**Source document:**
- - -
Editor's Note: This article launches a new column in the newsletter. I'm picking pesky issues without easy answers and inviting individuals to share thoughts about them. Lolita Paff launches the series with thoughts about how teachers and students define hard courses. --MEW
If you asked students to tell you what makes a course hard, what would they say? Would their answers be the same as yours? Would it be a problem if they weren't?
What makes a course hard?
Draeger, del Prado Hill, and Mahler (2015) conducted campus-wide surveys, focus groups, and interviews to ascertain students' definition of academic rigor. Students explain hard courses in terms of workload, grading standards, level of interest, and perceived relevance. These results contrast with faculty definitions (Draeger, del Prado Hill, Hunter, & Mahler, 2013), which focused on active learning, meaningful content, higher-order thinking, and appropriate expectations. These findings confirm my experience: Teachers and students are not on the same page when it comes to what makes a course hard.
Does it matter?
This mismatch has significant implications for learning. Let me explain with an analogy.
- - -
**Information shown:**

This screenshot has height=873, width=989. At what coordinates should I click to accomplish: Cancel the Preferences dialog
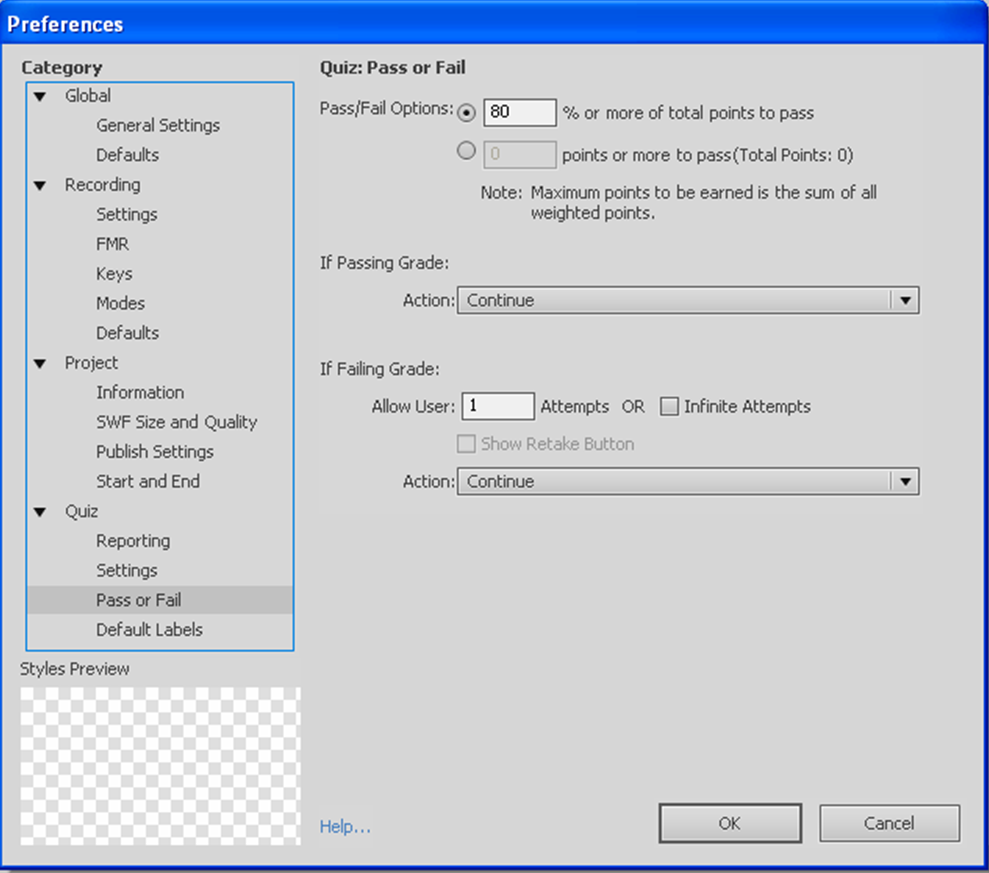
- - -
**Short exercise:** Continue the article on how teachers and students define hard courses, starting after its final sentence.

**Expected output:**
Monique wants to lose weight. She plans to eat less and exercise more. She hires Carmen, a personal trainer, to help her with a cardio program. Like many people, Monique believes less food and more cardio are all she needs. And for the short term, she's right. The session starts with ten minutes of cardio, but then to Monique's surprise, Carmen takes her over to the weight machines. Monique protests—she wants to burn fat. Carmen persists and Monique begrudgingly complies, but with disappointment and less enthusiasm. She finishes the session without understanding why weight training is a necessary part of successful weight loss programs.
I have a lot of students like Monique. They've paid good money for my classes. They're willing to work, even to sweat. But like Monique, their expectations and understanding of what's required are incomplete. Monique and Carmen aren't on the same page and neither are my students and I.
Carmen does know what's best for her client, just as teachers know what's best for students. Carmen's the expert and assumes Monique understands that and will accept the plan. Carmen doesn't think there's a need to explain why weight training is necessary. She also doesn't develop the weight loss plan with Monique, which would have given her a great opportunity to explain why the plan needed to include weights. Carmen—and many teachers—think like experts, forgetting that novices see and approach learning very differently. If teachers and students understand “hard” courses differently, that bodes poorly for the relationship between them.
What can teachers do?
Martin et al. (2008) investigated students' perceptions of hard and easy courses across engineering programs. Two of their strategies have broad application.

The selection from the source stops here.